What DSP/BIOS calls result in UTL_halt?

ReinierC

Good day experts,

Can you please advise me which calls in DSP/BIOS cause UTL_halt() to be called? From the DSP/BIOS user guide and API reference, I found the following:

- The default event handlers in the ECM module

- SYS_exit

- SYS_abort

My DSP/BIOS (v5.42.1.9 in CCS 5.4) application crashes somewhere and the only information available from the call stack is that UTL_halt was called. SYS_abort is called explicitly in my application, however I did set a breakpoint which is never reached. I do not know if SYS_exit is called indirectly somehow? I am using the ECM module through the BIOSPSP drivers, but none of the other ECM events are enabled, so I'm not expecting UTL_halt to be called from there.

Do you perhaps have any other suggestions?

Regards

Reinier

over 12 years ago

0 Steven Connell over 12 years ago

TI__Mastermind 45025 points

Hi Reinier,

Which h/w platform are you using? Which processor?
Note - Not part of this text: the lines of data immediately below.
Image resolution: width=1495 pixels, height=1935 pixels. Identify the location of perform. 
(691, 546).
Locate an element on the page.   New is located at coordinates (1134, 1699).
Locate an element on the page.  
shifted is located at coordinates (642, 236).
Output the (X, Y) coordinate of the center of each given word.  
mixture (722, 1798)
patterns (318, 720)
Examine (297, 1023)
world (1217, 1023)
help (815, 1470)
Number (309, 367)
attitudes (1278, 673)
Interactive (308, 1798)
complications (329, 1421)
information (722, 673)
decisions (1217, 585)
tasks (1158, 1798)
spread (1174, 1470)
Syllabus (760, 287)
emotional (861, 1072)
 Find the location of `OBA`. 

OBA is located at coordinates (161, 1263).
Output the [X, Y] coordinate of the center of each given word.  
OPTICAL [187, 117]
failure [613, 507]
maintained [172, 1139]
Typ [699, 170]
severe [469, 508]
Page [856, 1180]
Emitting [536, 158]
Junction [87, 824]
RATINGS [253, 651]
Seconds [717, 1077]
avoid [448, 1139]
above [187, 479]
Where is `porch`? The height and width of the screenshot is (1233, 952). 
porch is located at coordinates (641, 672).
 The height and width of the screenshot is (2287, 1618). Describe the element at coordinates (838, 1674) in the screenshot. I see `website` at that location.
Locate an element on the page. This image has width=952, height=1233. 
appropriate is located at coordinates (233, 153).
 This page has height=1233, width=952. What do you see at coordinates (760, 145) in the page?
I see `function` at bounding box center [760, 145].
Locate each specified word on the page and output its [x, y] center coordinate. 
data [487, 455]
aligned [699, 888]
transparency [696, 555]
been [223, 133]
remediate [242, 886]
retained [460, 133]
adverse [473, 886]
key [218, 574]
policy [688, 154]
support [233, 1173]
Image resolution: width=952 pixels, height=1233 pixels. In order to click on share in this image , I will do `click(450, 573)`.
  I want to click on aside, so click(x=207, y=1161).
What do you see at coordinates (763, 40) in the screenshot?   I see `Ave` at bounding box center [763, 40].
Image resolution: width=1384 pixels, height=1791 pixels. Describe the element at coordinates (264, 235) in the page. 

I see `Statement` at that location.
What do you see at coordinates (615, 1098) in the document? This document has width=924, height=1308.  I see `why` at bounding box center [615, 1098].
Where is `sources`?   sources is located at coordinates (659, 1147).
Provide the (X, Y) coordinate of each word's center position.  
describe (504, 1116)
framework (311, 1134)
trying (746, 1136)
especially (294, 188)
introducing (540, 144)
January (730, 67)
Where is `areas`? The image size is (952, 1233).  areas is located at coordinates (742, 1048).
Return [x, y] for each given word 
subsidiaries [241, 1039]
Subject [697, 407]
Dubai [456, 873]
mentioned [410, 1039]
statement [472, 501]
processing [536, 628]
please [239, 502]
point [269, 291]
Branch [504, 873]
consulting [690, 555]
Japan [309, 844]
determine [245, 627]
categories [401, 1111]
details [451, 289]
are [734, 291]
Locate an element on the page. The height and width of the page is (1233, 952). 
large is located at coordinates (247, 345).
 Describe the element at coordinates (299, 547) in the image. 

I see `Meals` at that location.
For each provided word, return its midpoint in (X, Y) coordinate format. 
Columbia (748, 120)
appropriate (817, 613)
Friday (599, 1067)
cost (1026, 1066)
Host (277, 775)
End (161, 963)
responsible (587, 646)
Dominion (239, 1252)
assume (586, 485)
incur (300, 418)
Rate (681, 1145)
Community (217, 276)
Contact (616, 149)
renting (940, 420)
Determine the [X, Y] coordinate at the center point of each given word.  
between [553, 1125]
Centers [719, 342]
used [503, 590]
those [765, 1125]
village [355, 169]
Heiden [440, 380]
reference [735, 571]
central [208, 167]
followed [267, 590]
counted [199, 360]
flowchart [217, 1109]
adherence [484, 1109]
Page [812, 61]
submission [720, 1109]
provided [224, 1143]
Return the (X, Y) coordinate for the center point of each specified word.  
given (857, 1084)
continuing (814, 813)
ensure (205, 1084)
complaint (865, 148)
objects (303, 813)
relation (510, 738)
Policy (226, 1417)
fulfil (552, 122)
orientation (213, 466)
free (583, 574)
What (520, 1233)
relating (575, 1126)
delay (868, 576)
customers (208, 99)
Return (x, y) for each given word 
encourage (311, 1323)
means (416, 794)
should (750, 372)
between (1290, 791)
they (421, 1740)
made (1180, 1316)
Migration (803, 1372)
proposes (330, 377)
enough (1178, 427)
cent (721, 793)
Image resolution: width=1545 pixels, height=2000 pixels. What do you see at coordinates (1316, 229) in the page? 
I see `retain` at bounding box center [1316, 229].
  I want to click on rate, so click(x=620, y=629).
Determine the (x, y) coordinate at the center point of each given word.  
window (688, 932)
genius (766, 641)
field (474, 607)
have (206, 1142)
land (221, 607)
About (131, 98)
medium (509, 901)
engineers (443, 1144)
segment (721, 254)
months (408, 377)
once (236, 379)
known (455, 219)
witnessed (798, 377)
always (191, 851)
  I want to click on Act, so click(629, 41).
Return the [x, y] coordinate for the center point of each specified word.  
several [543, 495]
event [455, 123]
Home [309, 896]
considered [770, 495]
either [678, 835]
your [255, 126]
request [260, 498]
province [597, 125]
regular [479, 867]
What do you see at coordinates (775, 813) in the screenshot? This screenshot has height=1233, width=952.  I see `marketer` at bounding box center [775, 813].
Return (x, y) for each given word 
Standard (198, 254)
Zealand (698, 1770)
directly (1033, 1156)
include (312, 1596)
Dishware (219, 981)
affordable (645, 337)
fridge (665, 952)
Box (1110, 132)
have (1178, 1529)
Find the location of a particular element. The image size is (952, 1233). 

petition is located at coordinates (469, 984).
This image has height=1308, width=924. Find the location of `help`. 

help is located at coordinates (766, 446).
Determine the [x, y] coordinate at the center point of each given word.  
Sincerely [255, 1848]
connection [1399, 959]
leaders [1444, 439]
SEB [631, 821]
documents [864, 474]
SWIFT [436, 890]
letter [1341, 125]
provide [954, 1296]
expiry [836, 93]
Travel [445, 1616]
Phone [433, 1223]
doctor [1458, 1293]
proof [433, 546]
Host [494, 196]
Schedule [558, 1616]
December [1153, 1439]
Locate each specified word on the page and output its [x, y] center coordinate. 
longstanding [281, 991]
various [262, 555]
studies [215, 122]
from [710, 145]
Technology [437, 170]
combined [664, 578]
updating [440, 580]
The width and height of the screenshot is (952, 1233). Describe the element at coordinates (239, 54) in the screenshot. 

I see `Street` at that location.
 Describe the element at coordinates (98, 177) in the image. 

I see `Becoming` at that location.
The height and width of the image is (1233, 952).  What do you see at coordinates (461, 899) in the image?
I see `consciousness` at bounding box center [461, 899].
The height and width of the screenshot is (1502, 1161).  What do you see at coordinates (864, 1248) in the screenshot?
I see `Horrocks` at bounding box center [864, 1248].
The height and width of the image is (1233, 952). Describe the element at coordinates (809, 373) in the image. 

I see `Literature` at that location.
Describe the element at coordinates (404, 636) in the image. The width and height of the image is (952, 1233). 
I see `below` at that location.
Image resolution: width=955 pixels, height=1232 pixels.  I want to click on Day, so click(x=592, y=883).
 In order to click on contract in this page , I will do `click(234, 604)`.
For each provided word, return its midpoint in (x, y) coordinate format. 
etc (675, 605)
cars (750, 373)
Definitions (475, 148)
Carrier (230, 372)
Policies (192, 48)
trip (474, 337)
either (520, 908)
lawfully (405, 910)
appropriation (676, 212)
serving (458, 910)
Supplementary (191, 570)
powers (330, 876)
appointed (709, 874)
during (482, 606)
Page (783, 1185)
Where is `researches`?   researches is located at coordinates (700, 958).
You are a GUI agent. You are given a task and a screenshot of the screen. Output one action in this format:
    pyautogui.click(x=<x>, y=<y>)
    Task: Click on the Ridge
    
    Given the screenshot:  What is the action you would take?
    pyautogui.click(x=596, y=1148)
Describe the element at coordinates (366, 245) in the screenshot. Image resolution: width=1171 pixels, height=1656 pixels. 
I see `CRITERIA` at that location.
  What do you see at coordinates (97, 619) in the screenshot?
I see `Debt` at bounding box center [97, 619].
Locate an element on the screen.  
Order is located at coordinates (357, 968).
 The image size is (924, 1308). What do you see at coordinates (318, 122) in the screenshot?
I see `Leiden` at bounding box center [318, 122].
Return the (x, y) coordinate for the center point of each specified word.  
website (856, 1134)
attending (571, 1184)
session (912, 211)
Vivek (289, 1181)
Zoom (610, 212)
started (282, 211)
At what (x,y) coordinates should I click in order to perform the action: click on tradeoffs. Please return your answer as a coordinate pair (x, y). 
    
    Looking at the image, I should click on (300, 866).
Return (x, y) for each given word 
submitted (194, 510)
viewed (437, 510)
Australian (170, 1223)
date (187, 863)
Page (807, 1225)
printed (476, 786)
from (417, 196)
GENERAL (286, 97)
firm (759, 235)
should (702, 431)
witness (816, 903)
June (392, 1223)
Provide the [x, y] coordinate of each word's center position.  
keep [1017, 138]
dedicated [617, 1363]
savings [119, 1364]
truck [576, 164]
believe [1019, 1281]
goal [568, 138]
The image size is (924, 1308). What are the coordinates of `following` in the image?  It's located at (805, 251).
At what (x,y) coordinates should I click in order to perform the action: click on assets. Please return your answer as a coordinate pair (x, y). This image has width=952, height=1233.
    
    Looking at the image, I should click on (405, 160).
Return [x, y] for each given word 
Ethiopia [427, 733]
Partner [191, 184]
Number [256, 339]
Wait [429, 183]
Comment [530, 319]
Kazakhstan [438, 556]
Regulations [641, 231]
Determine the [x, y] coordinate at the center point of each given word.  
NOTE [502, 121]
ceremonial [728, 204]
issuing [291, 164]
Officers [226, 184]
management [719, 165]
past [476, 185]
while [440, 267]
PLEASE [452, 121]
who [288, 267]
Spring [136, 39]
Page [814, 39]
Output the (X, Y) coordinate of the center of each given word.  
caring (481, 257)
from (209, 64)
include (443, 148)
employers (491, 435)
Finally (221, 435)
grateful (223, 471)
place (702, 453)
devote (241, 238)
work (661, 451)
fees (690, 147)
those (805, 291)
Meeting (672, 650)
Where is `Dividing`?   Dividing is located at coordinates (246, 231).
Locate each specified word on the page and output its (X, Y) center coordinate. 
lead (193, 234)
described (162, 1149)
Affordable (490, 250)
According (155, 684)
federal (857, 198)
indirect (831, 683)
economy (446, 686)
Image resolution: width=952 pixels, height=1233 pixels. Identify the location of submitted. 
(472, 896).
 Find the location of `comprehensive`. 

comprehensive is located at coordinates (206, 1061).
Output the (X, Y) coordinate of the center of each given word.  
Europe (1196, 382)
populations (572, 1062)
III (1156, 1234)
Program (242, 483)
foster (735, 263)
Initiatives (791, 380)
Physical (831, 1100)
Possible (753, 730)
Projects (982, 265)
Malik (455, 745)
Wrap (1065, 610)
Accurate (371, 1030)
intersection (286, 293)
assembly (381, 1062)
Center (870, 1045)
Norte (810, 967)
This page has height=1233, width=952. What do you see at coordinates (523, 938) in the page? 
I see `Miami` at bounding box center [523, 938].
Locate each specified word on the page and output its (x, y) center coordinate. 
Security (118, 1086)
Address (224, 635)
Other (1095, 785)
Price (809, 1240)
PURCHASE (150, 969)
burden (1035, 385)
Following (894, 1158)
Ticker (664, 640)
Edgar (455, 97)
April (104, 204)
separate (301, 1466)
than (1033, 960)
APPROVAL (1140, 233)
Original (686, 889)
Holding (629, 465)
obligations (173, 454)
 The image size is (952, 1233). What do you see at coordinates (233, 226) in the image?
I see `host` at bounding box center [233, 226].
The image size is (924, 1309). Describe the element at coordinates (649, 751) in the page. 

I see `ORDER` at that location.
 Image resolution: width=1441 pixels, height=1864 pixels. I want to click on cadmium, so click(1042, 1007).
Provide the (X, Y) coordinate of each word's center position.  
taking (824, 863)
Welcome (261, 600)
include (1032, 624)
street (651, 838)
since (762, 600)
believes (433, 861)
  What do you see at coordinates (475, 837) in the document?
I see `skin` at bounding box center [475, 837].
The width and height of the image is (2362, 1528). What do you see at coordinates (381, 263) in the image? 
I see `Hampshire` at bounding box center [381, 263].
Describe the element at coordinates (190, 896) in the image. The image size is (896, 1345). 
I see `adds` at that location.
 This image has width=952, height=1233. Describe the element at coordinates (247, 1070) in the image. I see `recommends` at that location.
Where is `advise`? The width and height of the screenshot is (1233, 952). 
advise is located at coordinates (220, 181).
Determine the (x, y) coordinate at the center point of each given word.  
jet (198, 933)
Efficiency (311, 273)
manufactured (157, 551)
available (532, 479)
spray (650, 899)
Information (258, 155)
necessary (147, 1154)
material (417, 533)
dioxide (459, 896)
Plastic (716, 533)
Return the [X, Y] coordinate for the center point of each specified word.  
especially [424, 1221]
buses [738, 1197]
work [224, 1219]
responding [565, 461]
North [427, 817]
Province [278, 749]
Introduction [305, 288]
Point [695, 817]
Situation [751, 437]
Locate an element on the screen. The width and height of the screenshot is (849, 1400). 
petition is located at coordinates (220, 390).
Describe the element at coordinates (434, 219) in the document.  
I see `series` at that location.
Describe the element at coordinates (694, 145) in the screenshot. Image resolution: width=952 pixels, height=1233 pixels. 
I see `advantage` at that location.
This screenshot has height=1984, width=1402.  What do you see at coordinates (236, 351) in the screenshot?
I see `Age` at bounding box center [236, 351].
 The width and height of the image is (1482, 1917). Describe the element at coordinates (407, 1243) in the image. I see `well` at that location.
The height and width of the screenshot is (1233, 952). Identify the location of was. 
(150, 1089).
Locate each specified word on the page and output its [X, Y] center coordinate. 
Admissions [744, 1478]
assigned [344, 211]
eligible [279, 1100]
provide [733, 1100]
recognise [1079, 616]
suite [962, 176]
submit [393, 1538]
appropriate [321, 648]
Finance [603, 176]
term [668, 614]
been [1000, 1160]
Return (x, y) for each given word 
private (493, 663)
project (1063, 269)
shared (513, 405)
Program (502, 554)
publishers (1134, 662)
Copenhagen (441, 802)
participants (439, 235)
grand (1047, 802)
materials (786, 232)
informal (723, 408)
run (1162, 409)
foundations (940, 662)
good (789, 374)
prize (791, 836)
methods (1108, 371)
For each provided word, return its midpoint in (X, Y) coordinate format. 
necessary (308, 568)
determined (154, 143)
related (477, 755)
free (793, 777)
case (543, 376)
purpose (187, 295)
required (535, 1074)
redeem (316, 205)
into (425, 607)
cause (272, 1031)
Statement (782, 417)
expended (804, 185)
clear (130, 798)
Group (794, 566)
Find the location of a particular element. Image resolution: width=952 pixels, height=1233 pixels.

It could very well be being called from within BIOS due to some critical error happening. You should put a break point at UTL_halt and then change the PC to the value of the return address to see where it's being called from. The return address should be stored in a register - on C6x cores it's register B3. On ARM it's the LR. But I don't know your h/w so can't tell you for sure.

Once you get to the return address, set a break point there and re-run. Then, once that hits, repeat this trick of setting break points at the return address and this will allow you to trace backwards and hopefully trace where the error's coming from.

You could also try checking the args passed to UTL_halt to see if it was an event number.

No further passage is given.